• **What you should do**
Repeat without changes the stretch of data from the line containing "Viewport: 577px width, 293px" through the line containing "tap(99, 775)".

(Word and element location records)
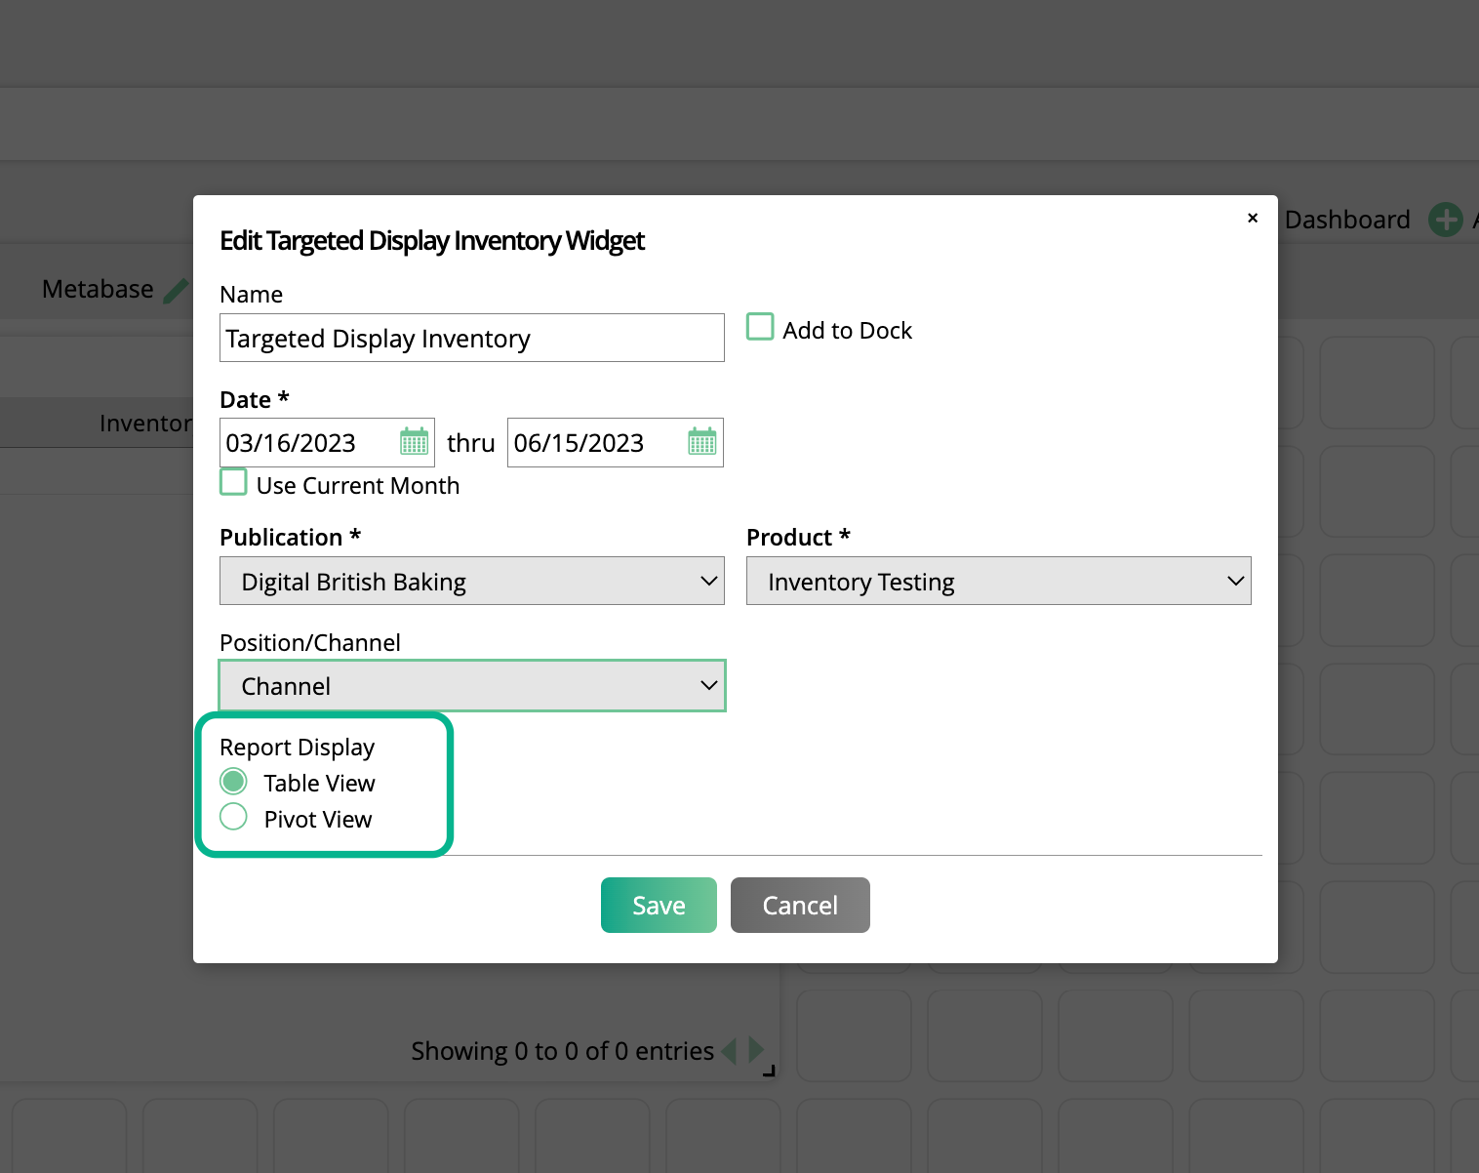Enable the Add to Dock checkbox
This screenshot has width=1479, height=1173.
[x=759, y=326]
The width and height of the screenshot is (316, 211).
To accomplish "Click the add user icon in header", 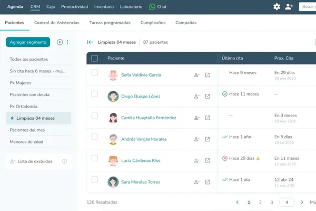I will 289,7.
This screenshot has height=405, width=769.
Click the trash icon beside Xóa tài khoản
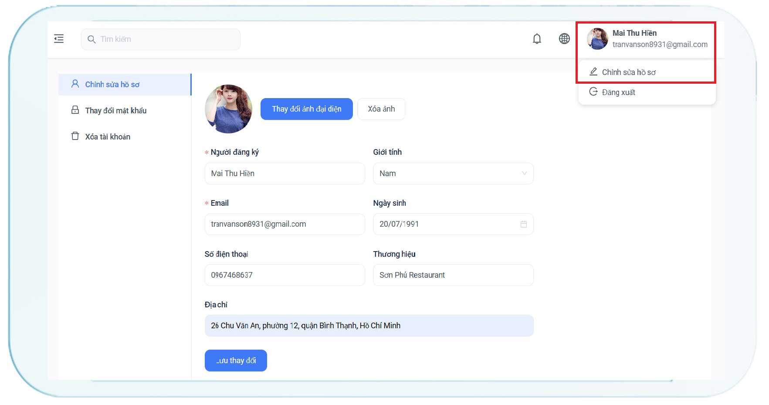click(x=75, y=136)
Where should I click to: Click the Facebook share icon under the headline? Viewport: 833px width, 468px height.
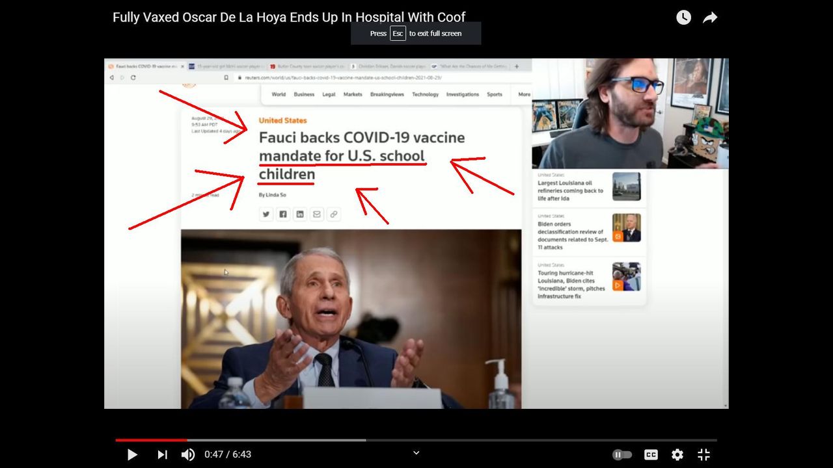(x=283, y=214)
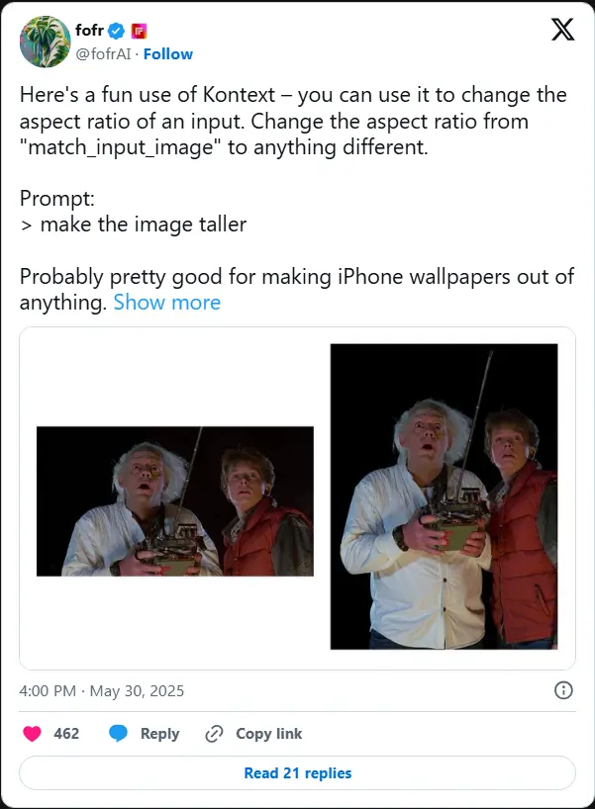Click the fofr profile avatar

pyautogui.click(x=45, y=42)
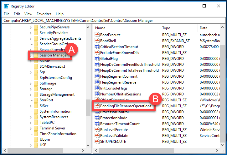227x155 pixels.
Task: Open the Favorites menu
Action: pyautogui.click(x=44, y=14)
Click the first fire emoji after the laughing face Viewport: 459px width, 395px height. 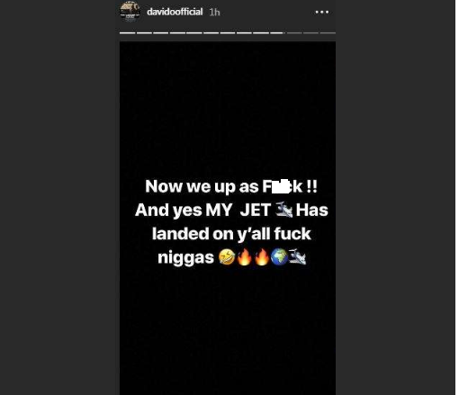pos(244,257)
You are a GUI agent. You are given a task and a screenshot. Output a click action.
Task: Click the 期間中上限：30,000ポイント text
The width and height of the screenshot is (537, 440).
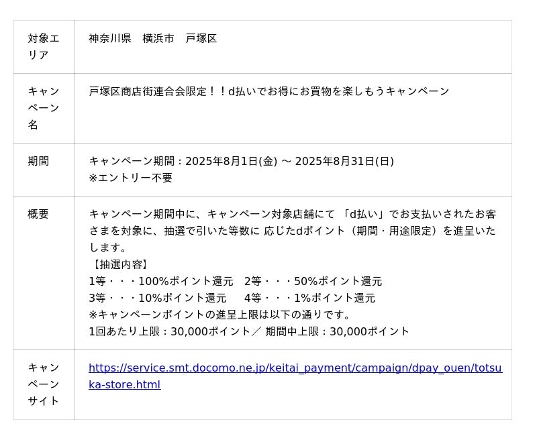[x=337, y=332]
* * *
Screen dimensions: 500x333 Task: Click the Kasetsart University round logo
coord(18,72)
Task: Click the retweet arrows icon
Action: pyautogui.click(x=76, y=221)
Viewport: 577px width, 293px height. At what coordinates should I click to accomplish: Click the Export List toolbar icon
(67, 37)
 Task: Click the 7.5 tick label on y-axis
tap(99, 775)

• **Complete output**
Viewport: 577px width, 293px height. At what coordinates should I click to accomplish: Click the Export List toolbar icon
(67, 37)
 Task: Click the 7.5 tick label on y-axis
tap(99, 775)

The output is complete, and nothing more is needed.